In the long run Brexit will likely be a blessing in disguise. It has the potential to strengthen both the UK and EU, by freeing up the UK, which is the 5th largest economy in the world and not in the Eurozone to set its own economic path, and catalyze the EU to hone its structure. In the near term, however, it is likely to add to market volatility and hamper economic growth as the powers that be figure out the next steps to Brexit and are pulled away from concentrating on implementing economic growth policies and initiatives. 

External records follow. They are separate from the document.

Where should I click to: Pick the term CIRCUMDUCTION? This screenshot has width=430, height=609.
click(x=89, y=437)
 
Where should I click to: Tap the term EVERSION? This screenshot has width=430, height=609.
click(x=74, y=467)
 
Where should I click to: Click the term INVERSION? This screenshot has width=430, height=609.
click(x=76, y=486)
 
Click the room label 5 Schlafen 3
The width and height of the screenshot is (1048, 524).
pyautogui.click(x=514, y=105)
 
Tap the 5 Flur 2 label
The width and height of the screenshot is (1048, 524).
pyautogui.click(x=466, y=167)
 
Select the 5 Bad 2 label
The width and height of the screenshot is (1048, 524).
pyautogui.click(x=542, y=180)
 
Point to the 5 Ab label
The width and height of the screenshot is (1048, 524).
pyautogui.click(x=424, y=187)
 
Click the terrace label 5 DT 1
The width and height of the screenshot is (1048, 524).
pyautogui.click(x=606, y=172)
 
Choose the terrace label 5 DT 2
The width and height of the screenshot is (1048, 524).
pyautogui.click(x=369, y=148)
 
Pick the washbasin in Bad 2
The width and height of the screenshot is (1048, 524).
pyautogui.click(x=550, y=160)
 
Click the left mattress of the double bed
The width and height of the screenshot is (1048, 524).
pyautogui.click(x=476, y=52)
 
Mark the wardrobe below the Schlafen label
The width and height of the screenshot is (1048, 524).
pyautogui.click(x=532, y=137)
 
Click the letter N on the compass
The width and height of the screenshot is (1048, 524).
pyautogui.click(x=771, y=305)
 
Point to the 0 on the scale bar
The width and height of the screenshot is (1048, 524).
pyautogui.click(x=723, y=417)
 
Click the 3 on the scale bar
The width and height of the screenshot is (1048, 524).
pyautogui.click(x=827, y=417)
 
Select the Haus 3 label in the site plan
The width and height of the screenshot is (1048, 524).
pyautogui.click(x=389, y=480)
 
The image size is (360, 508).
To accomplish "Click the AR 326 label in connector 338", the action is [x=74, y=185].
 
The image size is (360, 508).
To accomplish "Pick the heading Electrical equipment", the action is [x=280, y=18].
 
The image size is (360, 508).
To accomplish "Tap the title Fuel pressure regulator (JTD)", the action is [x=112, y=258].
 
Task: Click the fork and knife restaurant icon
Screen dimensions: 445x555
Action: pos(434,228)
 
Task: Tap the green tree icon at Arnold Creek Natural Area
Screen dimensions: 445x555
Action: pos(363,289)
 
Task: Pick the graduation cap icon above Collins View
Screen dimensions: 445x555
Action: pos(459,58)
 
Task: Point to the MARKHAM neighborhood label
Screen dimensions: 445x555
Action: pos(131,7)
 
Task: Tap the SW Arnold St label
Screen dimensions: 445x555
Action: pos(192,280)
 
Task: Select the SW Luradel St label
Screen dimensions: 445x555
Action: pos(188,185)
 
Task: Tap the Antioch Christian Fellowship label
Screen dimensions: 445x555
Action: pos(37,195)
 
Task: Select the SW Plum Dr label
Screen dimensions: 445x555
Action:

Stock Trader’s Almanac seasonality, probabilities and strategies proved themselves this past week. This Brexit event happened in the “Worst Six Months” and we came in to the situation positioned defensively and will remain so through the balance of summer and into the early fall. Market weakness this June was not emblematic of the more bullish election year June scenario. The inability of the market to log new all-time highs and gain any ground this June, or this year for that matter, underscores the lack of upside drivers in the near term. 
As the UK and the EU figure out what the heck they are going to do, and the US hunkers down for the battle for the White House to heat up, we are dealing with an alarming increase in terror attacks around the world. All this has the market on edge and primed for a further correction this summer. After the snapback rally from the Brexit shock recedes and early-July seasonal bullishness dissipates, look for lower prices and a test of the 52-week lows over the next four months. Stay the course.
Pulse of the Market
Losses from last week’s surprising Brexit vote outcome have not been recovered yet. As a result, both the faster and slower moving MACD indicators (1) applied to DJIA remain negative. Since first closing above 18000 in December 2014, DJIA has failed to move meaningfully higher and hold onto gains and since last July DJIA has spent about the same amount of time below its 200-day moving average (solid red line) as it has above it (2). This key support level is approximately where DJIA bounced from earlier this week, but it would not be surprising to see it violated again sometime later this summer.
Dow Jones Industrials & MACD Chart
Last Friday’s 610 DJIA point plunge (–3.4%) was the worst day of 2016 (3) and the worst loss since August 24, 2015. S&P 500 shed 3.6% on that day and was also its worst day of 2016. NASDAQ dropped 4.1% and you have to go all the way back to August 2011 to find a worse NASDAQ day.
Friday’s declines spilled over to Monday, triggering the fifth Down Friday/Down Monday of 2016 (4). No matter how these occurrences are analyzed, the result is ominous with DJIA frequently lower sometime during the next 90 calendar days. Sometimes the declines are nearly immediate while other time there will be a bounce first. DJIA’s streak of four straight down Friday’s (4) also confirms that traders and investors are reluctant to hold long positions over the weekend. This is either because summer is here and/or a lack of confidence in the market.
After three straight weeks of gains, S&P 500 (5) and NASDAQ (6) were down three consecutive weeks. As of today the market is on track to break this streak, but typical first-trading-day-of-July strength falling on the Friday before the long holiday weekend could be a catalyst for profit taking this year.
NYSE Weekly Advancers and Decliners (7) over the last three weeks confirm weakness, but have not reached the grossly lopsided values usually seen at or near major market bottoms. Because the lows from February and/or last August were not breached during the recent market retreat, NYSE Weekly New Highs and Lows (8) are also not at extremes. New index highs or lows would likely be needed to see any meaningful move in these metrics.
Weekly CBOE Put/Call (9) climbed to 0.74 last week from a 0.59 reading at the end of May. The steady trend higher is concerning as it would seem to indicate that traders do not believe the worst is over yet. This week’s reading is on a course lower which would be welcome.